We then proceeded with the journey up to a circle or roundabout, that had the well known, the well received and the countywide celebrated Botswana 50 blue, black and white mounted sign. Just before the circle was a clearly visible white letters of, A10 Jwaneng Windhoek, on a green signpost.
For a second I was reminded of Botswana’s gem-quality diamonds. I was reminded of the nearby Jwaneng Diamond Mine. And some of my uncles who had worked there. I was also reminded of my cousins who currently work there. I was reminded of the 2013 inspirational relocation of De Beers sales function from upmarket London to dusty Gaborone. Of course, I remembered that I was long told that Windhoek was German. Yes, I was reminded of the Herero women with their bright Victorian style dresses and huge hats as well as the Nama people of Namibia that the German immigrants terrorised in their own land. Of course, I was also reminded of the great Nama people of Lokgwabe and how they actually ended up in Botswana. I was reminded of the plunder of colonialism and imperialism and how it have shaped and continues to shape society. And I half-smiled when I was reminded of the 30-minute not so polite private interrogation I faced at the Frankfurt International Airport sometime in 2012 when I was in transit to Prague, Czech Republic. I wondered what exactly am I doing to “empower” my unborn child? Perhaps simply documenting this soothing journey of tranquil beauty is one of the limitless ways. This is for you daughter!

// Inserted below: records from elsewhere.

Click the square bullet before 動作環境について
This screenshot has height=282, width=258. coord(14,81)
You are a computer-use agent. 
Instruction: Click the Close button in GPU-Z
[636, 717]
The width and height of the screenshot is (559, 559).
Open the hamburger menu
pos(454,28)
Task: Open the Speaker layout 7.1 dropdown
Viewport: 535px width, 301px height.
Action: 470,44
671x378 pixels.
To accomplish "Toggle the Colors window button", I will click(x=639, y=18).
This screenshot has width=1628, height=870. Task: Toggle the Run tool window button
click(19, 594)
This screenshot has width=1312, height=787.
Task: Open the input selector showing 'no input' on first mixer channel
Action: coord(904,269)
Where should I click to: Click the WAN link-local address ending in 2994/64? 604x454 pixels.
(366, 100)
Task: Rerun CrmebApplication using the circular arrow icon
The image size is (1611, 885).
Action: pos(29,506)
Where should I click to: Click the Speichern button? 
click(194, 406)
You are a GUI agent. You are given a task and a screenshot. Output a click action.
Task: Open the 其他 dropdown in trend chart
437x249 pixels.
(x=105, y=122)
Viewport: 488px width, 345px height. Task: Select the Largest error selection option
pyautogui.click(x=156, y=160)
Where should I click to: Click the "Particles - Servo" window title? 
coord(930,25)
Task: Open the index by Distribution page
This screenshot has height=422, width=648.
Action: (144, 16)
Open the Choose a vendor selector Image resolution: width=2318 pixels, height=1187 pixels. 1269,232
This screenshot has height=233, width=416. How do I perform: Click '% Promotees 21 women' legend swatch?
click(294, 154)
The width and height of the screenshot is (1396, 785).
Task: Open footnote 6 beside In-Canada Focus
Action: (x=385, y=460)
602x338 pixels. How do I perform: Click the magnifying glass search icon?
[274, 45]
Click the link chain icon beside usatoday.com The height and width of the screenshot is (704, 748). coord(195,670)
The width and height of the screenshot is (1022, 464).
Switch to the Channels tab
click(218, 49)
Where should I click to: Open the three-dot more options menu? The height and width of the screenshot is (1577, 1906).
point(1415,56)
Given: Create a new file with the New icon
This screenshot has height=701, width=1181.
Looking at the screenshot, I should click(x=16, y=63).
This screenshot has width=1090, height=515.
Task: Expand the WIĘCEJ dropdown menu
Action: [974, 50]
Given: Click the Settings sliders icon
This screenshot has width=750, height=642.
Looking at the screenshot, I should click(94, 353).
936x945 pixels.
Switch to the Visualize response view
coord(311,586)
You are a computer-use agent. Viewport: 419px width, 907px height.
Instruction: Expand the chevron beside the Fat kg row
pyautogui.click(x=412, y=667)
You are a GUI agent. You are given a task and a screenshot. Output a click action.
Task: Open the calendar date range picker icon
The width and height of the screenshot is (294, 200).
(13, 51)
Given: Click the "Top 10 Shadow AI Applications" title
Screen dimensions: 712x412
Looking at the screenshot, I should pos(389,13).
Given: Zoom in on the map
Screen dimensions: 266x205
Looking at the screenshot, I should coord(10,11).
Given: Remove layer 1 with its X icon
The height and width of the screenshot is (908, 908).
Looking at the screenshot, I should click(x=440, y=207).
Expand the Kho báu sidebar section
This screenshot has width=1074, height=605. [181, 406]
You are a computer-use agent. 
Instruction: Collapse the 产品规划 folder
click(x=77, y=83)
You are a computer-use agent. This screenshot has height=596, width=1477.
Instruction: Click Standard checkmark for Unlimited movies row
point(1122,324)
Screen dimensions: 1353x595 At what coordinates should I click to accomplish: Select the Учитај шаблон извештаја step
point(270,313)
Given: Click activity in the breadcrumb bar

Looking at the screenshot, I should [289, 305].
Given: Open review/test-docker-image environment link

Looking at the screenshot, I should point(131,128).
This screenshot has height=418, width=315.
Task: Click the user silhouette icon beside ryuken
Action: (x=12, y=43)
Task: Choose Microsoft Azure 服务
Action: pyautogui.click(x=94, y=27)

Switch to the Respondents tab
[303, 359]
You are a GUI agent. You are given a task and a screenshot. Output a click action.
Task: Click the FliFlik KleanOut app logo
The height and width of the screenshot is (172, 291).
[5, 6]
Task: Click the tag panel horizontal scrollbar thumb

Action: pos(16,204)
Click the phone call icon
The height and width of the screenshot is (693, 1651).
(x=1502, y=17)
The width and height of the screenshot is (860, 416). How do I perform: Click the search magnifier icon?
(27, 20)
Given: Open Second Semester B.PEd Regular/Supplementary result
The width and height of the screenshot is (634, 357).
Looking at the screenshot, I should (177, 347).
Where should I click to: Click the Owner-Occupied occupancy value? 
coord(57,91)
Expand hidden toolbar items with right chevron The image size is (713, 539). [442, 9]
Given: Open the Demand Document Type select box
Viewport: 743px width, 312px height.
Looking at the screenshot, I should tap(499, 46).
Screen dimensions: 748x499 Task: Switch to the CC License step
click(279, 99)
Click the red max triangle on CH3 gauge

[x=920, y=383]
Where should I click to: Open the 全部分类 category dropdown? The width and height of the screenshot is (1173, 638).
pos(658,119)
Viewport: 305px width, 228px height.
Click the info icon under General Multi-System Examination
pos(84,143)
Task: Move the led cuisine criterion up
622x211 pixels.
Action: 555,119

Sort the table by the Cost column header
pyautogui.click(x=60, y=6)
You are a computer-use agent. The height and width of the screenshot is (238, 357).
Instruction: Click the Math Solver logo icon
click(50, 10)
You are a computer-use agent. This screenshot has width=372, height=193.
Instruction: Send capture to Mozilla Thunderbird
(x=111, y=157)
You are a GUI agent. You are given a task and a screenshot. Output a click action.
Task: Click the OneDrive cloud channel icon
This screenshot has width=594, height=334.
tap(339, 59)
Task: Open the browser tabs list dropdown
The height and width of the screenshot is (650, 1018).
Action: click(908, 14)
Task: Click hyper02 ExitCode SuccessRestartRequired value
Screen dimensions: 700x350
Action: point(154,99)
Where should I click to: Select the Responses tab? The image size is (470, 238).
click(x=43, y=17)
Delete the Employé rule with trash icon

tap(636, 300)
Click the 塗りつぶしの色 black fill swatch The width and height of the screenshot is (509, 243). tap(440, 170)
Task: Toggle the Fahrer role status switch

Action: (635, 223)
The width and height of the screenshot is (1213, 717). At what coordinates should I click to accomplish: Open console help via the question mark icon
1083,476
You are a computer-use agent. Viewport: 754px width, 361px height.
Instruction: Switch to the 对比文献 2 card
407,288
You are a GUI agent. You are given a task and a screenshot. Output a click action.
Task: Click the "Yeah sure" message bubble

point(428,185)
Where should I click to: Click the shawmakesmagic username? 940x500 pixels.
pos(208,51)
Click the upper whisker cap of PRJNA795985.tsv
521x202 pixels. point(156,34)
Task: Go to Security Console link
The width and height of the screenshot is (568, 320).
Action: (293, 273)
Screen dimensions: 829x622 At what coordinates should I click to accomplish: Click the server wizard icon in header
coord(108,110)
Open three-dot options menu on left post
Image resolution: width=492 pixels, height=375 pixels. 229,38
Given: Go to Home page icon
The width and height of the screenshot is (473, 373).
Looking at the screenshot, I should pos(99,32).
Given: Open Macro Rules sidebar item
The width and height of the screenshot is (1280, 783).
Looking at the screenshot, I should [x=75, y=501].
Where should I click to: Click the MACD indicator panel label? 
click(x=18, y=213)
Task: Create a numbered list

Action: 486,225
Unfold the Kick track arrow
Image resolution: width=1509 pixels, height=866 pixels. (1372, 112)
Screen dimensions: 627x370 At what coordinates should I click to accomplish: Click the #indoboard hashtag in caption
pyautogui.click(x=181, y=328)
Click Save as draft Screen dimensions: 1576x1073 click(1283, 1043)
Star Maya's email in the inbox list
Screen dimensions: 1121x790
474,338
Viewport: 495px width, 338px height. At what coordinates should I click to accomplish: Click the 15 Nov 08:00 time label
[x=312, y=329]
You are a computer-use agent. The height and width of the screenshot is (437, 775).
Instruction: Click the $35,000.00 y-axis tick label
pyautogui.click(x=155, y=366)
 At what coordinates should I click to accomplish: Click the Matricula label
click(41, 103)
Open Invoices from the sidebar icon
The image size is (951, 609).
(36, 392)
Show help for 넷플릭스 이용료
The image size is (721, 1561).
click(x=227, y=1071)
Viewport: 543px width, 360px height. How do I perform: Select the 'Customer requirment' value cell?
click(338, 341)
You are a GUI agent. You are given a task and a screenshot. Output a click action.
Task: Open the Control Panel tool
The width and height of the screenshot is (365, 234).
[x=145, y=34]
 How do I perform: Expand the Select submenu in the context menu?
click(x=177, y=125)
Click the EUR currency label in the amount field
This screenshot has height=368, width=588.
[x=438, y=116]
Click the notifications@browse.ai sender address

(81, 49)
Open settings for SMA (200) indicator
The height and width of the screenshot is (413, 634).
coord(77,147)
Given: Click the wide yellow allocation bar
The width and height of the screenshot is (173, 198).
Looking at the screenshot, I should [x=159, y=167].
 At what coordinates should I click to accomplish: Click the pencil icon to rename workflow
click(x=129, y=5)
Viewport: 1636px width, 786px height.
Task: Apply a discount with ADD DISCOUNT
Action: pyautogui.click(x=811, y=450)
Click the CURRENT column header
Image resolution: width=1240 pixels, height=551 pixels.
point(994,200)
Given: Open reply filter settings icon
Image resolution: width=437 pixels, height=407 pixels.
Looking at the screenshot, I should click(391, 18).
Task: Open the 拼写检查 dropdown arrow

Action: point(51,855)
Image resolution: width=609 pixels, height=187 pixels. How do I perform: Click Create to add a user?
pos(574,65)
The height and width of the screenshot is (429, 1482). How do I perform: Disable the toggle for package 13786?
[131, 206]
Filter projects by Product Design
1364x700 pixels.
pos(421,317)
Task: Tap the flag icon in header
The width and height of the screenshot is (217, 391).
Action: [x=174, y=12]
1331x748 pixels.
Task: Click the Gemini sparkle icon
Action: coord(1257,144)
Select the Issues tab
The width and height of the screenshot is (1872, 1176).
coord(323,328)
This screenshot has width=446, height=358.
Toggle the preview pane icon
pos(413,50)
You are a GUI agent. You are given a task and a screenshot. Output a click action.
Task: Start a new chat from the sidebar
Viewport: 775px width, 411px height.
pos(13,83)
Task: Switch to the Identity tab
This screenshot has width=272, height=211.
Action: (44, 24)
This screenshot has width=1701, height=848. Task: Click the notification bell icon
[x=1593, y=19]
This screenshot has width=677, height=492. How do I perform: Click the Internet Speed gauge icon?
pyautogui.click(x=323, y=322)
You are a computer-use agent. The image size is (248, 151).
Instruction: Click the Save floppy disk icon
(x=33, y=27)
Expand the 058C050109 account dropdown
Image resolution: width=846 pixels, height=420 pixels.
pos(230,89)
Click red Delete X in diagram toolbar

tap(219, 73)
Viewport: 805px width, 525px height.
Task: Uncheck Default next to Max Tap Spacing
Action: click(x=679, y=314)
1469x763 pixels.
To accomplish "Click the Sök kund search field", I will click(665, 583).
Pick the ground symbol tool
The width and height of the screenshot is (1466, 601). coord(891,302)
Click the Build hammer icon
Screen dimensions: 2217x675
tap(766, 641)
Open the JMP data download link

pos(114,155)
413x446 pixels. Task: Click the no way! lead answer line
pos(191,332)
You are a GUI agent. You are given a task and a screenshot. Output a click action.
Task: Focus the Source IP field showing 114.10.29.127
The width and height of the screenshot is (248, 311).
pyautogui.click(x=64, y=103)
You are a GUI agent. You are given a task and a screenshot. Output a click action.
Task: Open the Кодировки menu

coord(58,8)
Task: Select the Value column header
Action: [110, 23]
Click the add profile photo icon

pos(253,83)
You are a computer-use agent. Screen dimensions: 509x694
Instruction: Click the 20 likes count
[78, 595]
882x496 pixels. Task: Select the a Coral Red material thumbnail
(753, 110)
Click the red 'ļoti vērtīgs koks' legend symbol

After the BOT50 circle I saw a group of young people who appeared to be changing one of the wheels of the 2 cars parked just off the road. One of the white cars appeared to be a Mercedes Benz.
At 13:33, we made a right turn into my natal village of Kanye: the final destination.
At about 13:38, the driver switched off the ignition at the Kanye Bus Rank, located just in front of Mongala Mall.
“We are leaving at 14:45” said the grinning Driver, and just after looking at his watch, the yawning Conductor continued recounting a bundle of notes he was holding.
The total cost of the journey was 24 Pula. P21 for the bus fare, P3 for the “temperature control” deep-pink Cool Time.